▶ _Prompt_: Pictures in the listing should not be copied. Reproduce, word for word, each line from the one holding "Screen dimensions: 512x451" through the final line.

▶ _Material shown_:
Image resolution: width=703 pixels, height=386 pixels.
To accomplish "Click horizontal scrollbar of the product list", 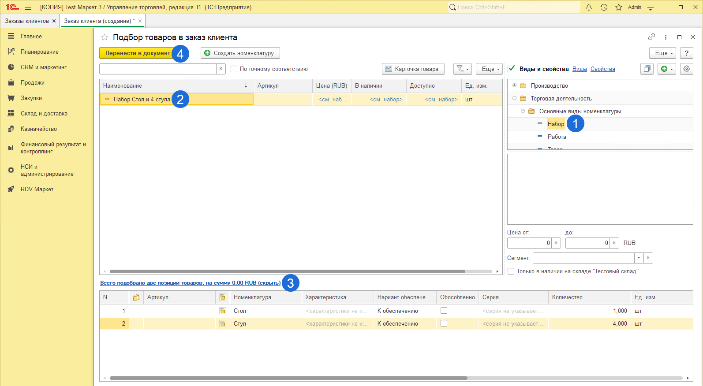I will click(287, 271).
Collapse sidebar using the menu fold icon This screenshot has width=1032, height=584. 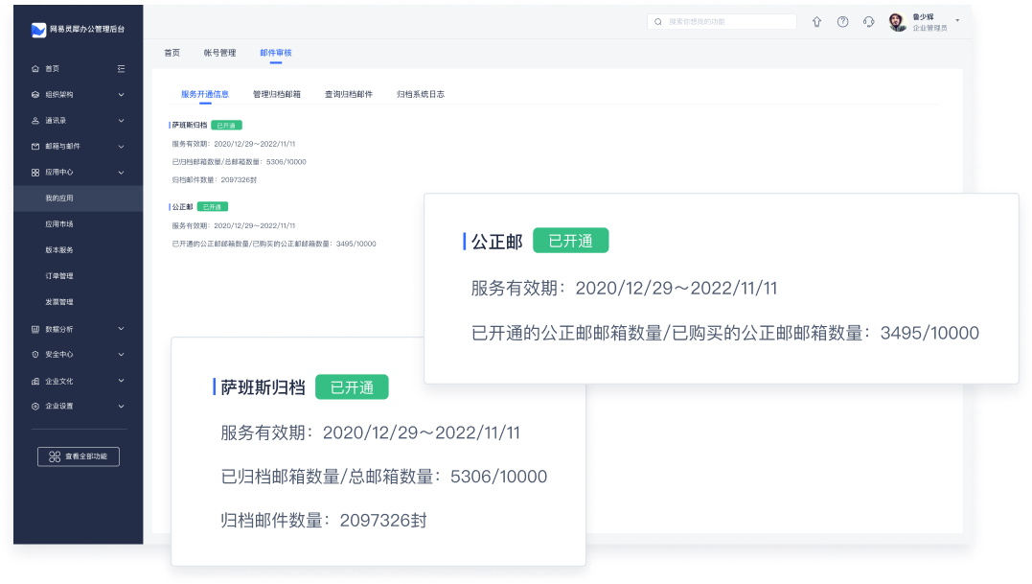coord(121,69)
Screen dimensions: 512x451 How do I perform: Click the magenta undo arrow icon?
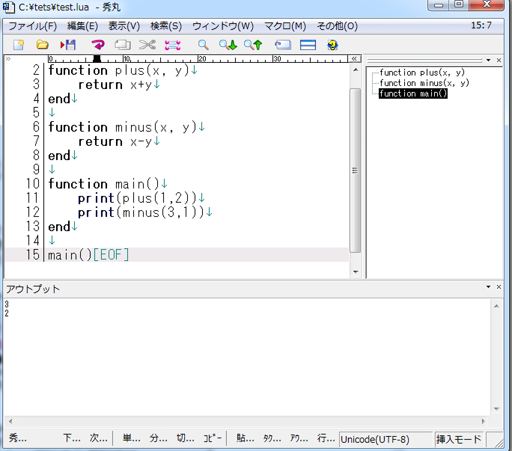click(x=98, y=45)
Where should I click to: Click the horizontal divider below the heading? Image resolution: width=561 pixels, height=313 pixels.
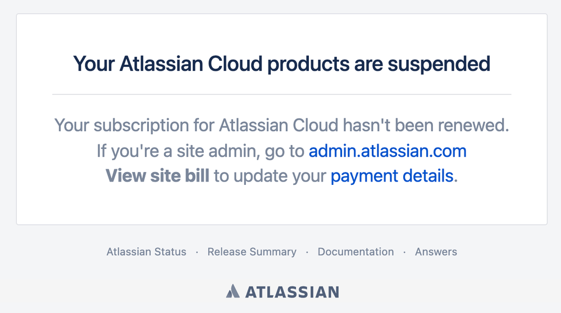[281, 94]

▶ _Answer space_:
Screen dimensions: 512x451 How do I perform: Click the magenta undo arrow icon?
click(x=98, y=45)
Where should I click to: Click the horizontal divider below the heading? Image resolution: width=561 pixels, height=313 pixels.
[281, 94]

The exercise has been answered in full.